** Opening Dataset records block **

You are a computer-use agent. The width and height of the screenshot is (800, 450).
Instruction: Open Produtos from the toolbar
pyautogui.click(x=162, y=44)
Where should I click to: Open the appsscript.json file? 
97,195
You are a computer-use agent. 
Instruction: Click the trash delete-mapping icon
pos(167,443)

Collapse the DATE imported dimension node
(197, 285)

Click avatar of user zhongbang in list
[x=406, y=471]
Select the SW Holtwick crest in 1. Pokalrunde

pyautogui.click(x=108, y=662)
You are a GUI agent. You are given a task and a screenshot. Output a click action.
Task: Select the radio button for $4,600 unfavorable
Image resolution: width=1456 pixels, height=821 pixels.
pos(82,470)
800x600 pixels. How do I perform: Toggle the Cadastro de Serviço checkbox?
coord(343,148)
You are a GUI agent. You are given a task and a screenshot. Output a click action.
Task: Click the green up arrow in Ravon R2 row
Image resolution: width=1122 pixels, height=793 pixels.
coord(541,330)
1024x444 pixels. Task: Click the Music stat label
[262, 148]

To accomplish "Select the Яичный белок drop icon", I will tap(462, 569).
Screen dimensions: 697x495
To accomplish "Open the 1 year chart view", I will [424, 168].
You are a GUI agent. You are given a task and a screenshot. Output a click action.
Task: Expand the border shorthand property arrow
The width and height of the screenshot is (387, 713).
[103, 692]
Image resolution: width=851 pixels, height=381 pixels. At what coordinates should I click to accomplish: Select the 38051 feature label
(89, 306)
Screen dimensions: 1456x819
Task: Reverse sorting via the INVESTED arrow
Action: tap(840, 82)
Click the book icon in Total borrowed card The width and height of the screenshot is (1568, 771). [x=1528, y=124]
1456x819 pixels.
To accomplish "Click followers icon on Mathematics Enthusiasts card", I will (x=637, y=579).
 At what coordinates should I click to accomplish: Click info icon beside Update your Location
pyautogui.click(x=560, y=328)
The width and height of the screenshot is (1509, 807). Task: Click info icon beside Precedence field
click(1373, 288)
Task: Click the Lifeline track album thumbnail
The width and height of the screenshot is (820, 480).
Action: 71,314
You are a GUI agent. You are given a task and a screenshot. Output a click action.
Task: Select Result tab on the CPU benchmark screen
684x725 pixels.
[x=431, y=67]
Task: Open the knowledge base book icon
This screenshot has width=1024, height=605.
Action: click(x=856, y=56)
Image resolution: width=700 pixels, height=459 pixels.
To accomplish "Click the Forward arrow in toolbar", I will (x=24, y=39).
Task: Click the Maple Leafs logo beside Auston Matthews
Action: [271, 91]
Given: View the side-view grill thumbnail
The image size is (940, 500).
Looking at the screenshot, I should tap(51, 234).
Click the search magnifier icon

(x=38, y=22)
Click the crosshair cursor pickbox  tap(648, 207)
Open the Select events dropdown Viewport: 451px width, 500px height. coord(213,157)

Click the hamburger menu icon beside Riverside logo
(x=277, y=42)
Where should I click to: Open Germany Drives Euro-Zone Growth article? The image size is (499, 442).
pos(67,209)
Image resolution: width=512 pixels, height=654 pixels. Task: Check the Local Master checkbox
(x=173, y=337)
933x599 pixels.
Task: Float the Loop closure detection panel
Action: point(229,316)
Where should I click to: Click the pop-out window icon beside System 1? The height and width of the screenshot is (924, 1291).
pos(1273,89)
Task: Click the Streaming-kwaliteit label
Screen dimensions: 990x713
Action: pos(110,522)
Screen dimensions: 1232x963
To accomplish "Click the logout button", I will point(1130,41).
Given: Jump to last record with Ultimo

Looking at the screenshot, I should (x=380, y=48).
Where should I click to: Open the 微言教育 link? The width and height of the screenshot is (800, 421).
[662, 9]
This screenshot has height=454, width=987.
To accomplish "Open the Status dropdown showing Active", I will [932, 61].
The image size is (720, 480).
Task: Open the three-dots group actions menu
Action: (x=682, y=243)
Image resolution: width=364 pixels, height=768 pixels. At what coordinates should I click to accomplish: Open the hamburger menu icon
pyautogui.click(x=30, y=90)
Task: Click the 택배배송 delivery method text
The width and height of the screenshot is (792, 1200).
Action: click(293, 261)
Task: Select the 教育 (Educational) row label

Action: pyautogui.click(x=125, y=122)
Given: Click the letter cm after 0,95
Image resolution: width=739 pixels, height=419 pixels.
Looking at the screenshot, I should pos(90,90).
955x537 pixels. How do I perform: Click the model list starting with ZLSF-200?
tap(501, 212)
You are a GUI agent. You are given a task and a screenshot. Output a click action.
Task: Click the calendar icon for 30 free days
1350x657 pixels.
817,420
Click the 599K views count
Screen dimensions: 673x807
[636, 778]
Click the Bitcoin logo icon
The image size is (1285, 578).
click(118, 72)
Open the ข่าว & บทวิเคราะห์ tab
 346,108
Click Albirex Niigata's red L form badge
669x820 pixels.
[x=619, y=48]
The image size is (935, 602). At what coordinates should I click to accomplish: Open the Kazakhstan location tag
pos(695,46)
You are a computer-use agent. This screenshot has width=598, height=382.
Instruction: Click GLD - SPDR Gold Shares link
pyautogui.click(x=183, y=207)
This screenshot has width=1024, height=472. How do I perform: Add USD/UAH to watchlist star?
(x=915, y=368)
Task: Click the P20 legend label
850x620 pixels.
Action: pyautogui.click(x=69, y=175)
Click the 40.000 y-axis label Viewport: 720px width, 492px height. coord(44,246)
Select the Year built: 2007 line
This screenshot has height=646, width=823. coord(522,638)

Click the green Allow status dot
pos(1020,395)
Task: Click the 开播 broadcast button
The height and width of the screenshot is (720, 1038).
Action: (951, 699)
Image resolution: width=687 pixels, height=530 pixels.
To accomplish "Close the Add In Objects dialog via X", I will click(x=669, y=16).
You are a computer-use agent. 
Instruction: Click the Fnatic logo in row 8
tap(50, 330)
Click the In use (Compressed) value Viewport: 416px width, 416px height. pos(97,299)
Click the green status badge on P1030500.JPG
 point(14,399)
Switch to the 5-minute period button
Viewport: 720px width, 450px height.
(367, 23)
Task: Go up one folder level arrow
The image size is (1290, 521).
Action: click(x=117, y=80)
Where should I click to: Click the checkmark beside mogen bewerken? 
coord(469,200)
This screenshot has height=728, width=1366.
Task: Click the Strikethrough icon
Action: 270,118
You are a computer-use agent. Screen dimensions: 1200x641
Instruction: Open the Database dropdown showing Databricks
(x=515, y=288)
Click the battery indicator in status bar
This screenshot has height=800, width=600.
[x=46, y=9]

** Closing Dataset records block **

§ Your task:
Copy every line above without altering a word.

§ Worked solution:
You are a computer-use agent. The width and height of the screenshot is (800, 450).
Instruction: Open Produtos from the toolbar
pyautogui.click(x=162, y=44)
Where should I click to: Open the appsscript.json file? 
97,195
You are a computer-use agent. 
Instruction: Click the trash delete-mapping icon
pos(167,443)

Collapse the DATE imported dimension node
(197, 285)

Click avatar of user zhongbang in list
[x=406, y=471]
Select the SW Holtwick crest in 1. Pokalrunde

pyautogui.click(x=108, y=662)
You are a GUI agent. You are given a task and a screenshot. Output a click action.
Task: Select the radio button for $4,600 unfavorable
Image resolution: width=1456 pixels, height=821 pixels.
pos(82,470)
800x600 pixels. How do I perform: Toggle the Cadastro de Serviço checkbox?
coord(343,148)
You are a GUI agent. You are given a task and a screenshot. Output a click action.
Task: Click the green up arrow in Ravon R2 row
Image resolution: width=1122 pixels, height=793 pixels.
coord(541,330)
1024x444 pixels. Task: Click the Music stat label
[262, 148]

To accomplish "Select the Яичный белок drop icon", I will tap(462, 569).
Screen dimensions: 697x495
To accomplish "Open the 1 year chart view", I will [424, 168].
You are a GUI agent. You are given a task and a screenshot. Output a click action.
Task: Expand the border shorthand property arrow
The width and height of the screenshot is (387, 713).
[103, 692]
Image resolution: width=851 pixels, height=381 pixels. At what coordinates should I click to accomplish: Select the 38051 feature label
(89, 306)
Screen dimensions: 1456x819
Task: Reverse sorting via the INVESTED arrow
Action: tap(840, 82)
Click the book icon in Total borrowed card The width and height of the screenshot is (1568, 771). [x=1528, y=124]
1456x819 pixels.
To accomplish "Click followers icon on Mathematics Enthusiasts card", I will (x=637, y=579).
 At what coordinates should I click to accomplish: Click info icon beside Update your Location
pyautogui.click(x=560, y=328)
The width and height of the screenshot is (1509, 807). Task: Click info icon beside Precedence field
click(1373, 288)
Task: Click the Lifeline track album thumbnail
The width and height of the screenshot is (820, 480).
Action: 71,314
You are a GUI agent. You are given a task and a screenshot. Output a click action.
Task: Select Result tab on the CPU benchmark screen
684x725 pixels.
[x=431, y=67]
Task: Open the knowledge base book icon
This screenshot has width=1024, height=605.
Action: click(x=856, y=56)
Image resolution: width=700 pixels, height=459 pixels.
To accomplish "Click the Forward arrow in toolbar", I will (x=24, y=39).
Task: Click the Maple Leafs logo beside Auston Matthews
Action: [271, 91]
Given: View the side-view grill thumbnail
The image size is (940, 500).
Looking at the screenshot, I should tap(51, 234).
Click the search magnifier icon

(x=38, y=22)
Click the crosshair cursor pickbox  tap(648, 207)
Open the Select events dropdown Viewport: 451px width, 500px height. coord(213,157)

Click the hamburger menu icon beside Riverside logo
(x=277, y=42)
Where should I click to: Open Germany Drives Euro-Zone Growth article? The image size is (499, 442).
pos(67,209)
Image resolution: width=512 pixels, height=654 pixels. Task: Check the Local Master checkbox
(x=173, y=337)
933x599 pixels.
Task: Float the Loop closure detection panel
Action: point(229,316)
Where should I click to: Click the pop-out window icon beside System 1? The height and width of the screenshot is (924, 1291).
pos(1273,89)
Task: Click the Streaming-kwaliteit label
Screen dimensions: 990x713
Action: pos(110,522)
Screen dimensions: 1232x963
To accomplish "Click the logout button", I will point(1130,41).
Given: Jump to last record with Ultimo

Looking at the screenshot, I should (x=380, y=48).
Where should I click to: Open the 微言教育 link? The width and height of the screenshot is (800, 421).
[662, 9]
This screenshot has height=454, width=987.
To accomplish "Open the Status dropdown showing Active", I will [932, 61].
The image size is (720, 480).
Task: Open the three-dots group actions menu
Action: (x=682, y=243)
Image resolution: width=364 pixels, height=768 pixels. At what coordinates should I click to accomplish: Open the hamburger menu icon
pyautogui.click(x=30, y=90)
Task: Click the 택배배송 delivery method text
The width and height of the screenshot is (792, 1200).
Action: click(293, 261)
Task: Select the 教育 (Educational) row label

Action: pyautogui.click(x=125, y=122)
Given: Click the letter cm after 0,95
Image resolution: width=739 pixels, height=419 pixels.
Looking at the screenshot, I should pos(90,90).
955x537 pixels. How do I perform: Click the model list starting with ZLSF-200?
tap(501, 212)
You are a GUI agent. You are given a task and a screenshot. Output a click action.
Task: Click the calendar icon for 30 free days
1350x657 pixels.
817,420
Click the 599K views count
Screen dimensions: 673x807
[636, 778]
Click the Bitcoin logo icon
The image size is (1285, 578).
click(118, 72)
Open the ข่าว & บทวิเคราะห์ tab
 346,108
Click Albirex Niigata's red L form badge
669x820 pixels.
[x=619, y=48]
The image size is (935, 602). At what coordinates should I click to accomplish: Open the Kazakhstan location tag
pos(695,46)
You are a computer-use agent. This screenshot has width=598, height=382.
Instruction: Click GLD - SPDR Gold Shares link
pyautogui.click(x=183, y=207)
This screenshot has width=1024, height=472. How do I perform: Add USD/UAH to watchlist star?
(x=915, y=368)
Task: Click the P20 legend label
850x620 pixels.
Action: pyautogui.click(x=69, y=175)
Click the 40.000 y-axis label Viewport: 720px width, 492px height. coord(44,246)
Select the Year built: 2007 line
This screenshot has height=646, width=823. coord(522,638)

Click the green Allow status dot
pos(1020,395)
Task: Click the 开播 broadcast button
The height and width of the screenshot is (720, 1038).
Action: (951, 699)
Image resolution: width=687 pixels, height=530 pixels.
To accomplish "Close the Add In Objects dialog via X", I will click(x=669, y=16).
You are a computer-use agent. 
Instruction: Click the Fnatic logo in row 8
tap(50, 330)
Click the In use (Compressed) value Viewport: 416px width, 416px height. pos(97,299)
Click the green status badge on P1030500.JPG
 point(14,399)
Switch to the 5-minute period button
Viewport: 720px width, 450px height.
(367, 23)
Task: Go up one folder level arrow
The image size is (1290, 521).
Action: click(x=117, y=80)
Where should I click to: Click the checkmark beside mogen bewerken? 
coord(469,200)
This screenshot has height=728, width=1366.
Task: Click the Strikethrough icon
Action: 270,118
You are a computer-use agent. Screen dimensions: 1200x641
Instruction: Open the Database dropdown showing Databricks
(x=515, y=288)
Click the battery indicator in status bar
This screenshot has height=800, width=600.
[x=46, y=9]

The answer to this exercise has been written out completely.